After completing a footwear design course at Cordwainers College in Hackney, East London, she worked at Robert Clergerie's studios in Paris before opening her original store in Wimbledon in 1990, in an economically uncertain climate.

"I started off with a bank loan which I had to pay back within three months of opening the first shop. I have always had a business overdraft but, apart from the initial loan, the whole expansion has been funded out of profit. I don't know how I managed to convince the bank initially, as it was during a recession, but I was very passionate about it," she said.

Fashion commentators suggest the success of the woman known as the "Queen of the kitten heel" could be down to a much-needed injection of sex appeal into a fusty footwear industry that desperately lacked sexiness a decade ago.

Her trademark kitten heels, bold colours and pointed-toes challenged the traditional assumption that comfort could only be achieved at the price of style, a tradition that left British women's staid brogues and sensible flats open to ridicule by their chic Gallic counterparts.

Analysts have also suggested that influential fictional characters, such as Sex and the City's Carrie Bradshaw and Bridget Jones, may have helped transform the nation's attitude into one more synonymous with sex, self-indulgence and pleasure.

Sairey Stemp, a fashion writer at Elle magazine, said LK Bennett's visionary fashion sense chimes with the cultural shift. "The shoes have a fashionable edge but they are not too high or outlandishly cool and hip that they only last a single season.... Around £79.99 to £139.99 is not too expensive," she said.

With 50 more shops planned, Ms Bennett shows no sign of stepping down a gear. "Women love pretty shoes ... I'm just providing them," she said.

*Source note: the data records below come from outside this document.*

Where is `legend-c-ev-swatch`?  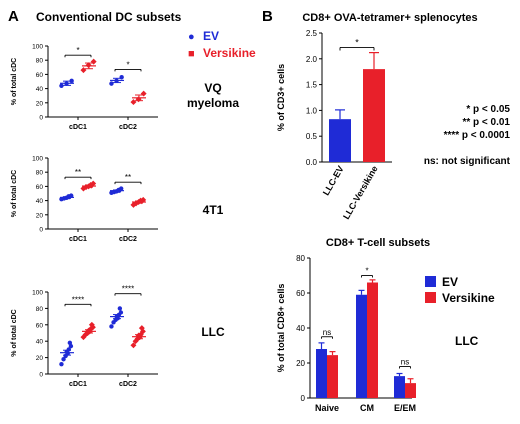
legend-c-ev-swatch is located at coordinates (430, 282).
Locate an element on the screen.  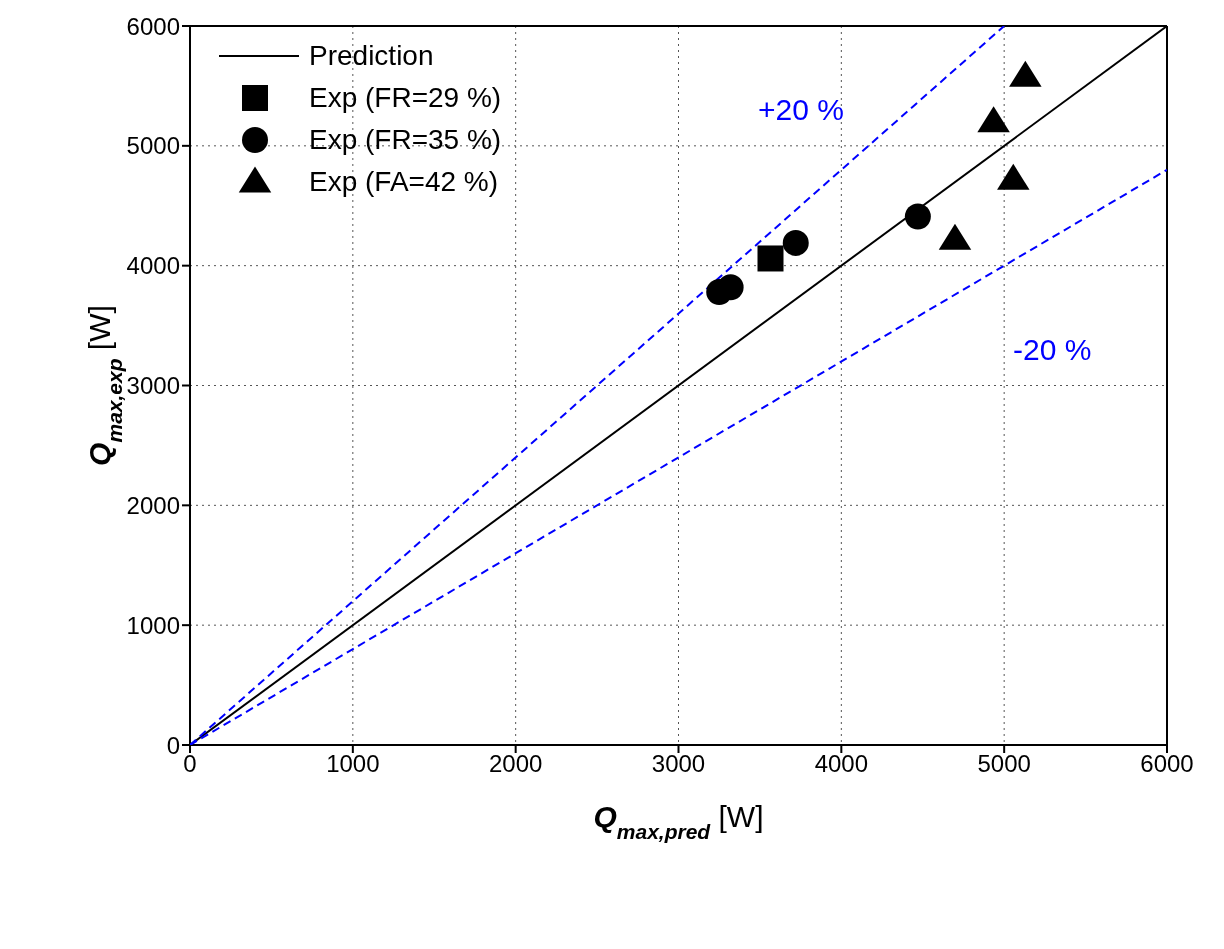
x-tick-label: 6000 is located at coordinates (1167, 764).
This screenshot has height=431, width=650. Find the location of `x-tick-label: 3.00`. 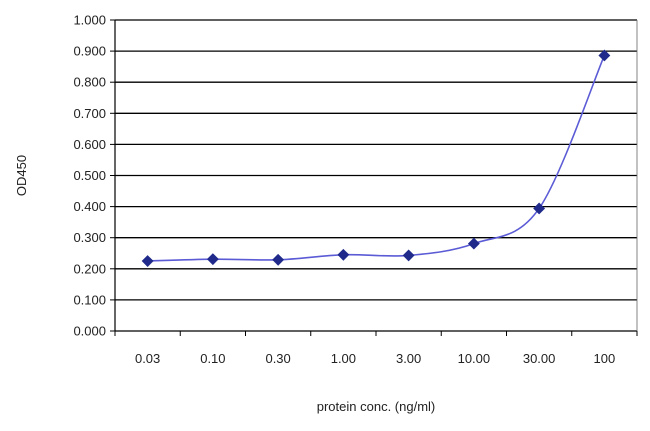

x-tick-label: 3.00 is located at coordinates (408, 358).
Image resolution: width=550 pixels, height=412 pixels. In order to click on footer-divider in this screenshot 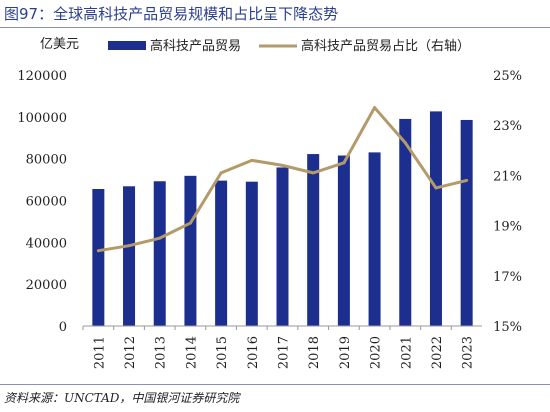, I will do `click(275, 384)`.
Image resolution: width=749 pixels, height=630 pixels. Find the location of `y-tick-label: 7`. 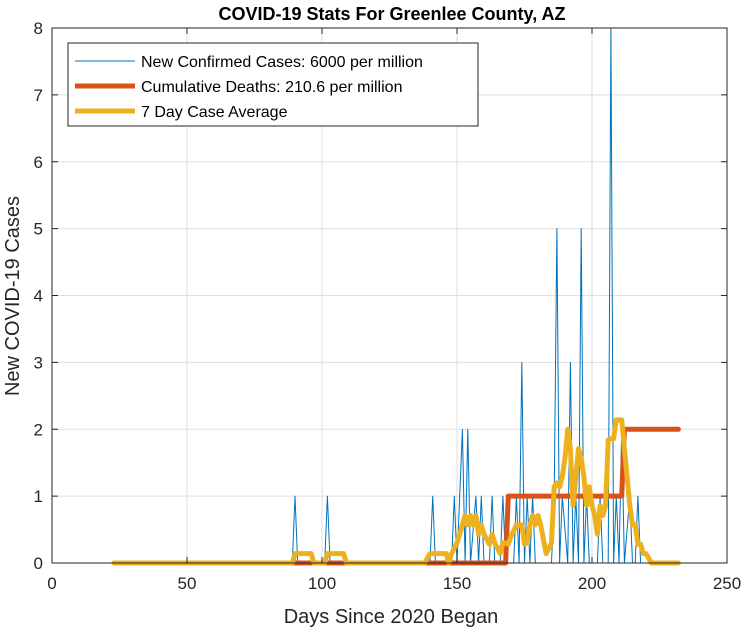

y-tick-label: 7 is located at coordinates (38, 96).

So what is it with women and shoes?

A couple of months ago in Venice, I stepped into a water taxi from the Hotel Danieli, lost my footing and almost plunged into an icy canal. This is what happens if you go out in gold mules during a blizzard, but we were on our way to dinner in the Palazzo Pisani Moretta and what else is a girl to wear?

The other day a friend of mine asked how many pairs of shoes I have, and the truth is I have never dared count them. The pride of my collection is a pair of Yves St Laurent black and pink mules with zips over the toes; classic fuck-me shoes according to a male friend, who gasped out loud when he first saw them.

It is easy to see why shoes appeal to so many women. Just about anyone can wear wonderful shoes, even if a size 10 dress is out of the question. And kitten heels, popularised by Linda Bennett, means that you don't have to cripple yourself in four-inch stilettos to look great.

Freud wrote rather pompously about foot fetishists, who are aroused by a part of the body he considered "very inappropriate for sexual purposes". But feet have often been eroticised as much as the breasts: pushed up, exaggerated and framed to reveal what Manolo Blahnik actually calls "toe cleavage". High heels serve as an arrow, drawing the gaze up the legs towards the overtly sexual parts of the body.

Whatever the reason, I hate having to wear sensible shoes. When I sprained my right ankle a few years ago, the doctor who was treating it asked sympathetically if I played sport. When I told him I was more worried about how soon I could wear heels again, his sympathy evaporated.

It is impossible to explain to a man why shoes that make the wearer feel precarious also bestow an enormous sense of power. But killer heels did not get their name for nothing.